Powrót taneczno-rockowej legendy lat 90.
Wszystko wskazuje na to, że tegoroczne festiwale (niekoniecznie w Polsce, ale kto wie?) zyskają na main stage’ach gwiazdę, o której już większość z nas zapomniała. Panie i panowie – wraca szalona ekipa z Wielkiej Brytanii Apollo 440!
Apollo 440 pierwszą swoją rzecz wydali dokładnie 20 lat temu – był rok 1991, EP nazywało się „Lolita”. Pierwszy wielki sukces odnieśli dwa lata później dzięki kawałkowi „Astral America” – połączenie acid housowego rytmu i brzmień gitary elektrycznej sprawdziło się świetnie w klubowo-rockowej Wielkiej Brytanii.
Kolejne lata przyniosły kilka prawdziwych klasyków – lata 1995-1999 to były złote czasy w ich karierze.
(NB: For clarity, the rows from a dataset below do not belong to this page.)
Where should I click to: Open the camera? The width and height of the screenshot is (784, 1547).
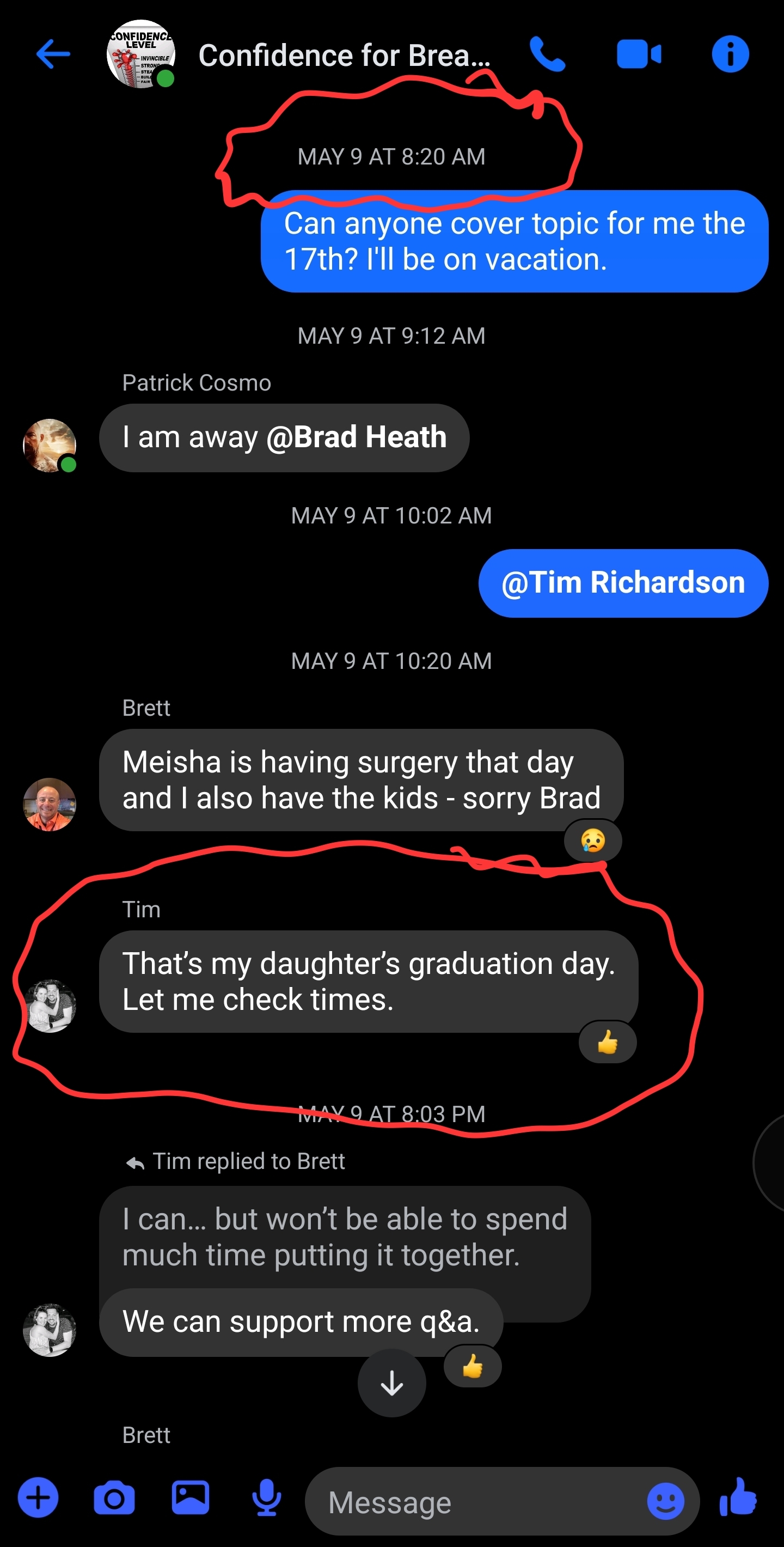(x=114, y=1498)
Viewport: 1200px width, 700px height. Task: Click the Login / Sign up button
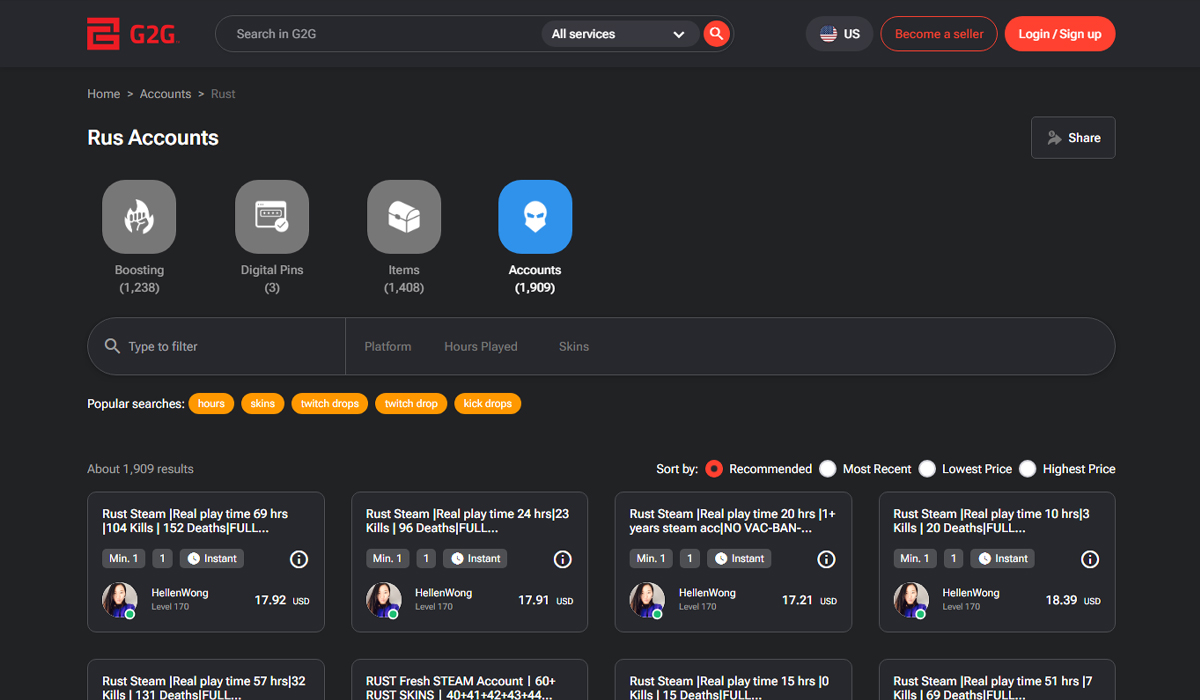click(x=1060, y=33)
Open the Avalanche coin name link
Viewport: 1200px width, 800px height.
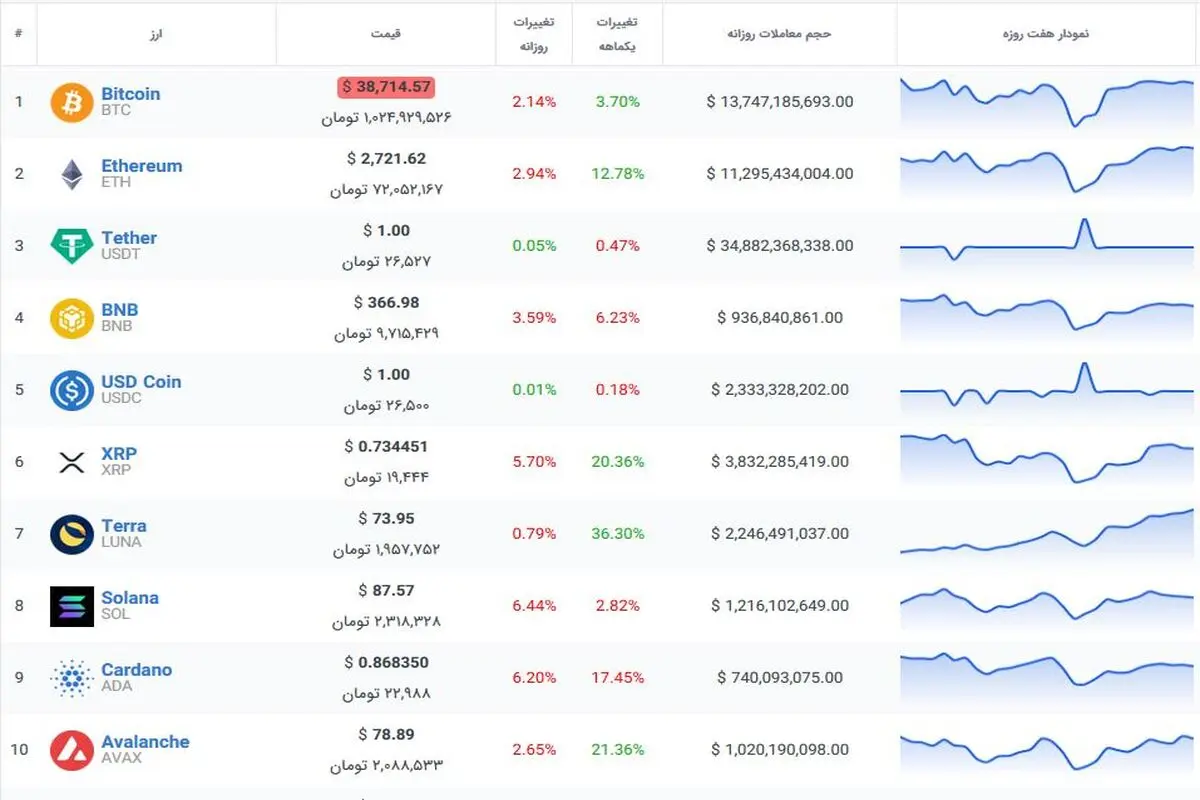click(145, 742)
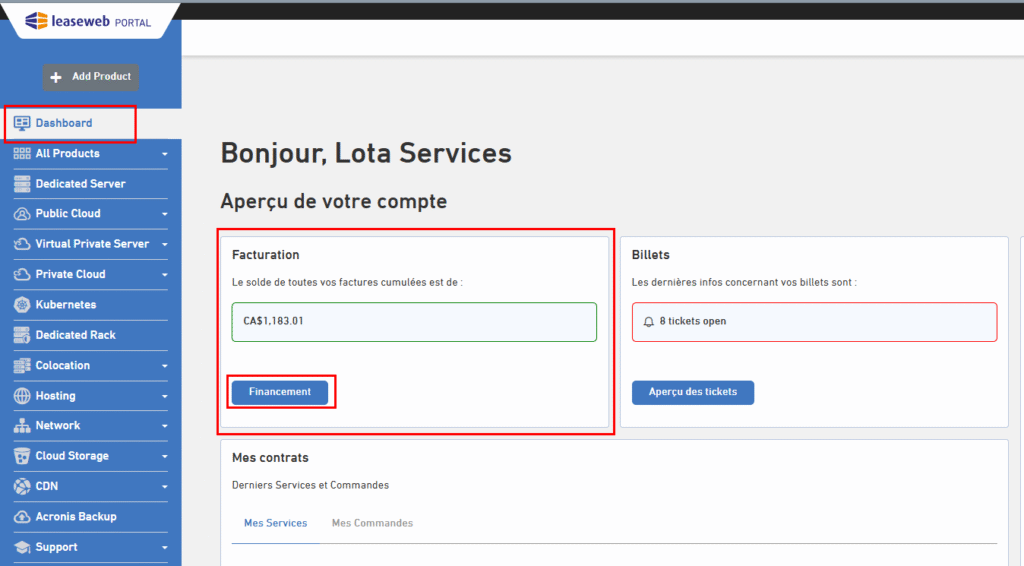Switch to the Mes Commandes tab
1024x566 pixels.
pyautogui.click(x=372, y=523)
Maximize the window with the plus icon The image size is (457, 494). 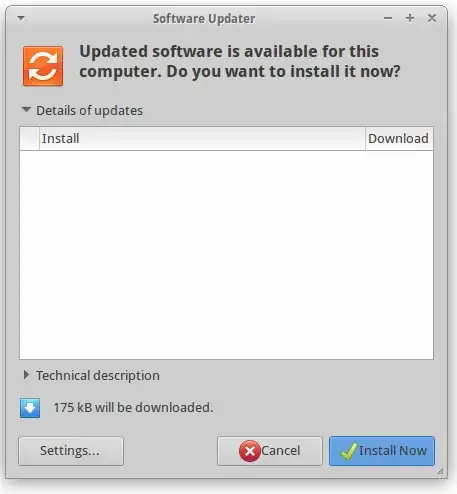[x=410, y=18]
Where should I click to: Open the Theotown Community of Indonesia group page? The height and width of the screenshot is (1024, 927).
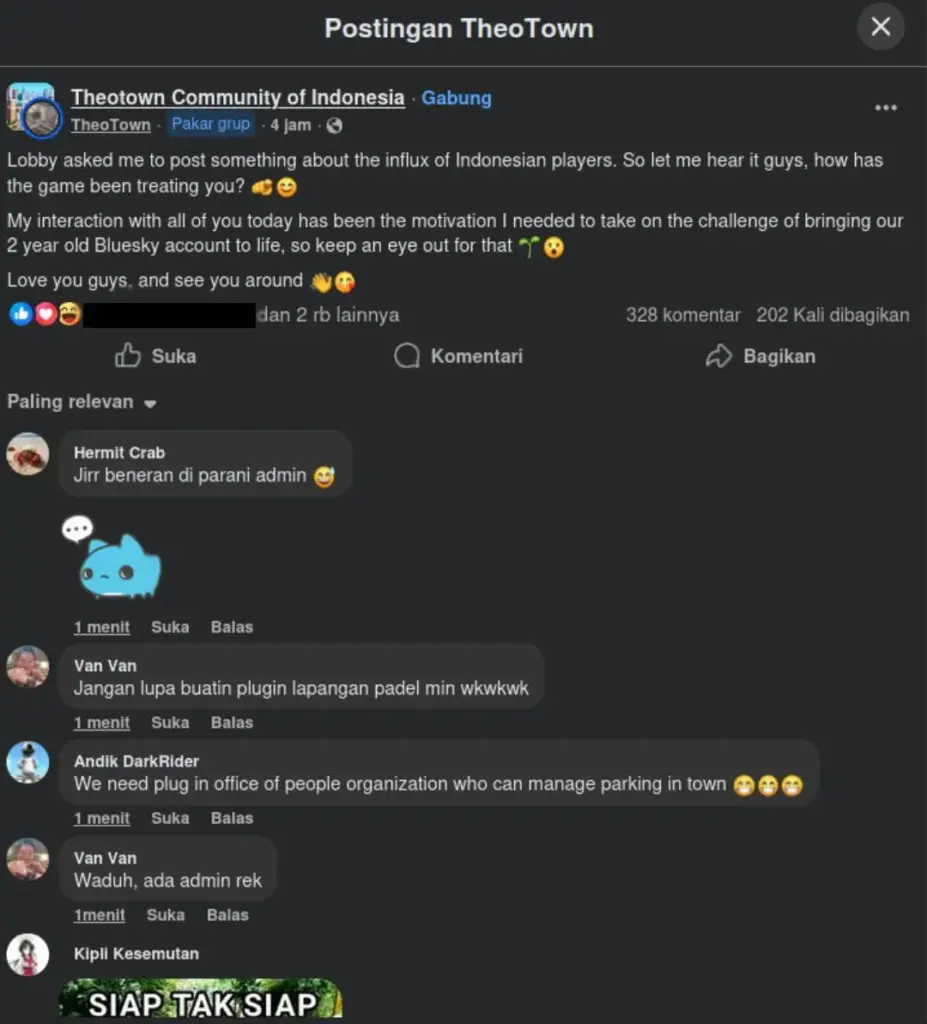pyautogui.click(x=237, y=97)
Wypuszczali jedną petardę za drugą – najpierw „Don’t Fear The Reaper”, potem „Ain’t Talking Bout Dub”, „Krupa”, „Raw Power”, „Stop The Rock”… W liczbie wielkich hitów mogą spokojnie konkurować z innymi, wielkimi postaciami z tamtych lat: Chemical Brothers, Prodigy czy Underworld.
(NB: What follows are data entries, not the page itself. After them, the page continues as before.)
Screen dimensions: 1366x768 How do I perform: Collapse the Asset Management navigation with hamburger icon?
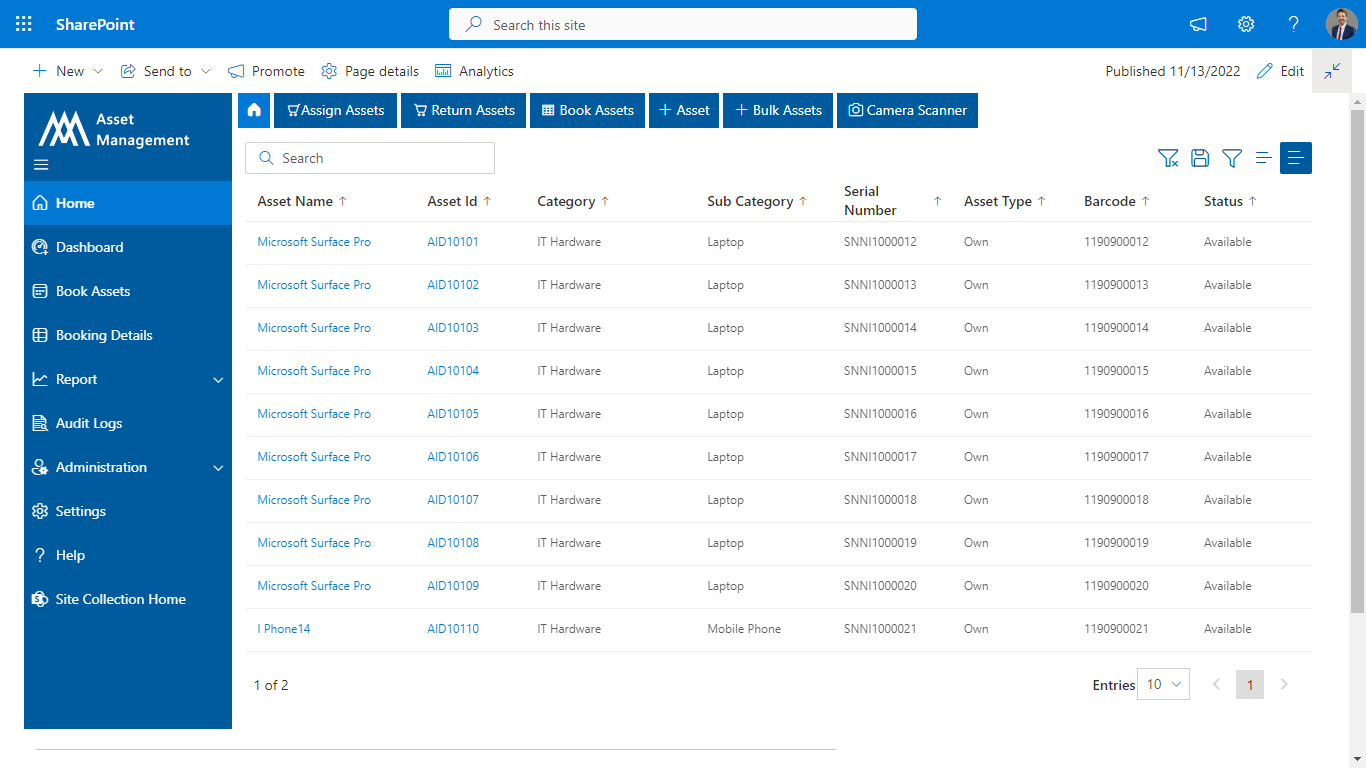pos(41,164)
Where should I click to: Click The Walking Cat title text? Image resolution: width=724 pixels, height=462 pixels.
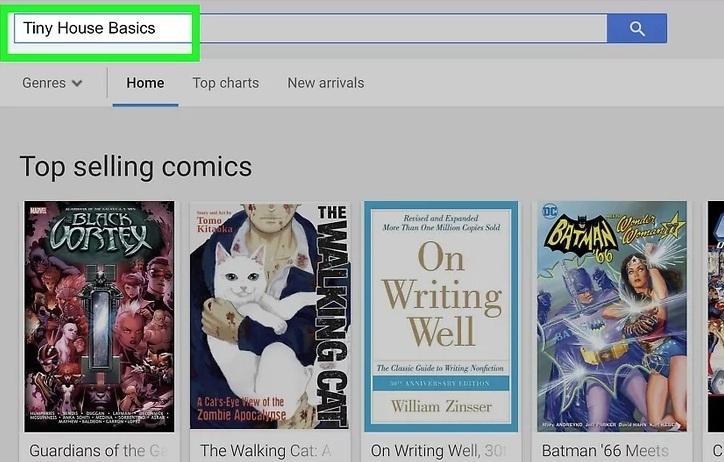tap(266, 451)
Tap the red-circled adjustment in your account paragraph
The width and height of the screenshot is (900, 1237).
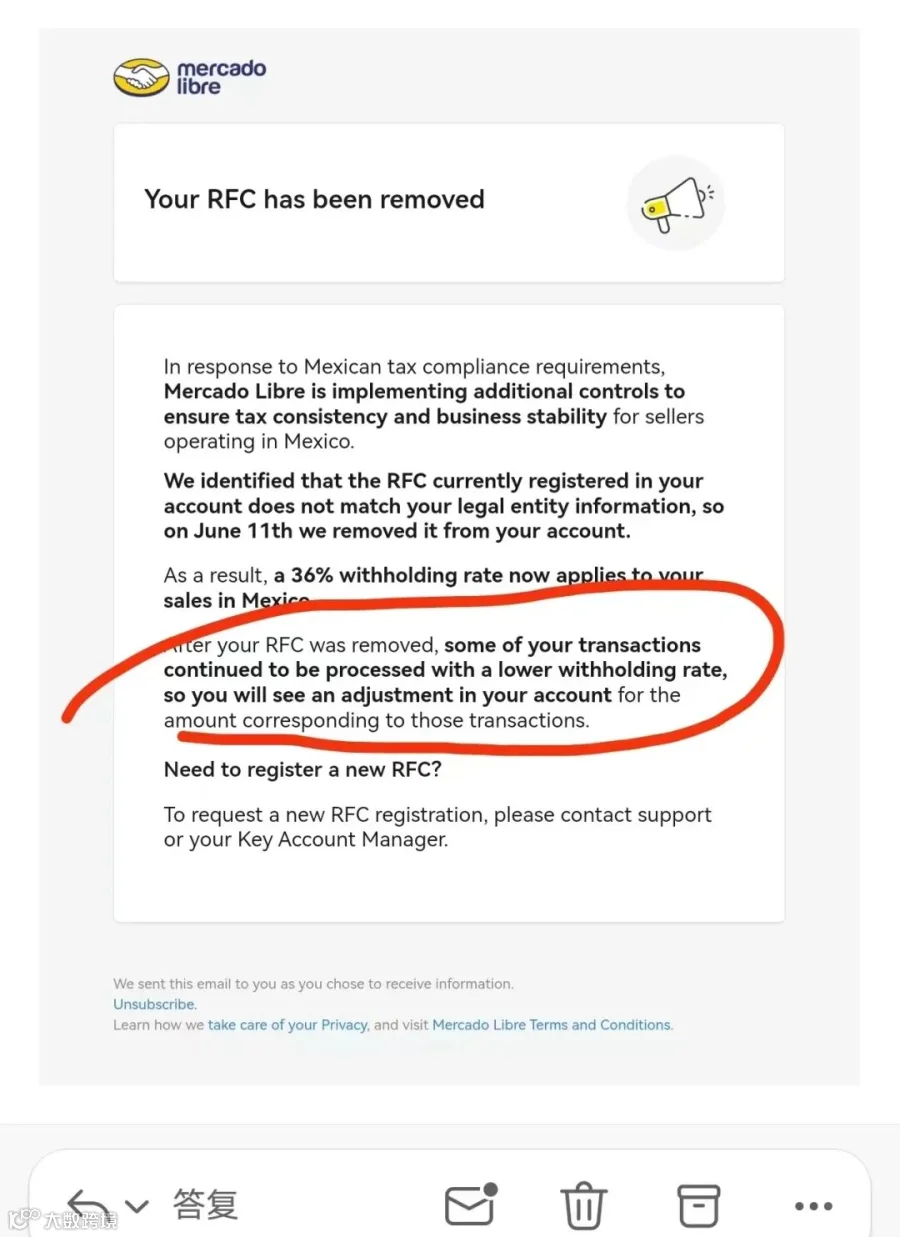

A jednak Apollo 440 nie udało się zostać tak medialnymi artystami, jak wyżej wymienieni i można uznać, że należą do zbyt niedocenionych i nieco zapomnianych dziś postaci. Sprawdźcie wszystkie kawałki poniżej i zapewne zgodzicie się ze mną, że w połowie lat 90. mieli niezwykły talent to tworzenia chwytliwych, hybrydowych tanecznych numerów, które siały na wielu parkietach prawdziwe spustoszenie.
Podobnie było podczas wybuchowych koncertów tej taneczno-rockowej formacji. Na najbliższe miesiące panowie zapowiadają zupełnie nowy album i z całą pewnością tuż za nim pójdzie trasa koncertowa. Czy nowy krążek zadowoli starych fanów? Czy zdobędą nowych? Poniżej znajdziecie link do zapowiedzi albumu, który nie jest nazbyt zachęcający niestety. To nie będzie płyta, która wstrząśnie muzycznym rynkiem (raczej), ale powrót Apollo 440 oznacza, że częściej będą grywać na żywo. Byli w ostatnich latach w Polsce, oby wrócili w tym roku ponownie.